Travaux refusés par l'assemblée générale de copropriété à Bruxelles : quand et comment un copropriétaire peut se faire autoriser par le juge de paix (art. 3.89 §5 et 3.90 C. civ.). Guide 2026.
L'assemblée générale refuse des travaux qu'un copropriétaire juge nécessaires — isolation, remplacement d'une installation vétuste, aménagement utile. Le refus est-il définitif, ou existe-t-il un recours ? La loi belge distingue deux situations bien différentes.
L'article 3.89, §5 du Code civil autorise le syndic à prendre seul toute mesure conservatoire urgente, même sans décision préalable de l'assemblée générale, lorsque l'immeuble est menacé : fuite d'eau importante, risque pour la sécurité des occupants, danger structurel imminent. Dans ce cas, il n'est pas nécessaire de saisir le juge — le syndic agit directement, et en informe l'AG a posteriori.
Quand il ne s'agit pas d'une urgence mais que l'assemblée générale a refusé des travaux utiles au copropriétaire — et que ce refus n'est pas justifié par un motif sérieux — l'article 3.90 du Code civil permet au copropriétaire concerné de demander au juge de paix l'autorisation d'exécuter ces travaux à ses frais, même s'ils affectent les parties communes.

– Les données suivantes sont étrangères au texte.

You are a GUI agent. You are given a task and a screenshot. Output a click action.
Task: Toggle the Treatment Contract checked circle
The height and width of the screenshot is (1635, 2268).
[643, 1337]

Quand la majorité requise pour un type de travaux (voir notre tableau des seuils de majorité) n'a simplement pas pu être réunie en AG, sans opposition frontale, un copropriétaire peut également demander au juge l'autorisation d'exécuter, aux frais de l'association, des travaux urgents et nécessaires touchant aux parties communes — une hypothèse différente du refus motivé, mais qui suit une logique similaire de déblocage judiciaire.
Faire réaliser des travaux sans attendre l'autorisation du juge — même si le refus de l'AG paraît injustifié — expose le copropriétaire à devoir remettre les lieux en état à ses frais si le juge lui donne finalement tort. Mieux vaut un délai de quelques mois qu'un chantier engagé sur une base juridique fragile.
⚖️ Information à valeur indicative. Pour toute décision juridique ou fiscale, consultez un notaire, un avocat ou un professionnel agréé.